• [Activity]: Which lines of the listing below contain the word "computer"? Copy each of them.

• [Information shown]:
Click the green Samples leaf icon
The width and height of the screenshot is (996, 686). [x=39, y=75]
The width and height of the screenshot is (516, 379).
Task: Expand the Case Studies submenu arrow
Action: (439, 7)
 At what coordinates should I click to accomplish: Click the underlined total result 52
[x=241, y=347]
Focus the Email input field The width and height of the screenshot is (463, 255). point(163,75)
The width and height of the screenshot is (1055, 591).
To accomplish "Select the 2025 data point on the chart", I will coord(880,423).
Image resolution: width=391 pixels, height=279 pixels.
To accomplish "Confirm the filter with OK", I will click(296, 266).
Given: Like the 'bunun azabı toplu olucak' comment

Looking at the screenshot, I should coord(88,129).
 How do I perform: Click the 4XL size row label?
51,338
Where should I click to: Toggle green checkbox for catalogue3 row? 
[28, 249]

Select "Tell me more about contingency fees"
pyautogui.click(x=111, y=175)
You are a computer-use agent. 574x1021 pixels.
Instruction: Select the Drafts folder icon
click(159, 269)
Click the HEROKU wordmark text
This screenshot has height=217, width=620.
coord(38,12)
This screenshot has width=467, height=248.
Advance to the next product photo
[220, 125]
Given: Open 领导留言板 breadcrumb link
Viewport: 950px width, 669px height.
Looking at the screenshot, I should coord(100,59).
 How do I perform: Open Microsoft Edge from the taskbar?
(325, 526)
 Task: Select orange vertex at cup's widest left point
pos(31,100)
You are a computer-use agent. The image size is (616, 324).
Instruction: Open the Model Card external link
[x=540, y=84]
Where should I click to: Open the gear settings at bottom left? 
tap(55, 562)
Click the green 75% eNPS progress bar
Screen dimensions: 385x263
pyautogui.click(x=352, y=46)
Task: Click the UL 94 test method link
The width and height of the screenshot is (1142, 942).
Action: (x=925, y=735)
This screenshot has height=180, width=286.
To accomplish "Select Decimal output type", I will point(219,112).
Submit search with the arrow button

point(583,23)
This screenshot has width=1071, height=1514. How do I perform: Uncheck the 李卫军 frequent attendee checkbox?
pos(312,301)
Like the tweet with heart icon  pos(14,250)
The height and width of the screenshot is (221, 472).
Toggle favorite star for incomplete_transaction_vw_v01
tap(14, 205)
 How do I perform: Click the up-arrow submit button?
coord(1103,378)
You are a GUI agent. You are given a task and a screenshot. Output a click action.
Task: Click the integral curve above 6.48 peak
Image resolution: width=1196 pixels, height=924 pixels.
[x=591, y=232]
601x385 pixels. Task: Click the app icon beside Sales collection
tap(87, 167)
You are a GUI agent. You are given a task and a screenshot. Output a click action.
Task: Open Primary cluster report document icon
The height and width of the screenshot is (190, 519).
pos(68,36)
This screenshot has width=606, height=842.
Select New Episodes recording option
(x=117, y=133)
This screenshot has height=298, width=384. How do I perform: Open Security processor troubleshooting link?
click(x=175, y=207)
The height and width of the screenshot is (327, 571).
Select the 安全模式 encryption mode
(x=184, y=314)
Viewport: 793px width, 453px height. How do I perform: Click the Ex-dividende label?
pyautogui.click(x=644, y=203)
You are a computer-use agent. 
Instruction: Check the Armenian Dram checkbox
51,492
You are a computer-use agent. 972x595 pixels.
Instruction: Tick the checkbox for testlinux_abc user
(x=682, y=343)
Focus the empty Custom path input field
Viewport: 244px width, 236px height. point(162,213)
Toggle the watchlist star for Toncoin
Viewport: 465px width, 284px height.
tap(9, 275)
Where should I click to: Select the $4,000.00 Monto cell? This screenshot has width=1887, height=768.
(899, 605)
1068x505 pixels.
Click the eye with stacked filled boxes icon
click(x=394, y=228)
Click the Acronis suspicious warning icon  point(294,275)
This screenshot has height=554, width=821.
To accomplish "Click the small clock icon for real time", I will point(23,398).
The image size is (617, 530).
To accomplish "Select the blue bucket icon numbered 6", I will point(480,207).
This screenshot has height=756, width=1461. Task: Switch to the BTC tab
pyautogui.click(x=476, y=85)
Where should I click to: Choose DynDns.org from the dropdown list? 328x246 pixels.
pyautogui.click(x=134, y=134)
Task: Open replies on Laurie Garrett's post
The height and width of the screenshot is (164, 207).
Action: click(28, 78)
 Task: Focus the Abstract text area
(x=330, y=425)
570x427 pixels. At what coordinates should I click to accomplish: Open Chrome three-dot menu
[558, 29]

• [Expected answer]:
You are a computer-use agent. 574x1021 pixels.
You are a computer-use agent. The image size is (616, 324).
You are a computer-use agent. 
You are a computer-use agent. 972x595 pixels.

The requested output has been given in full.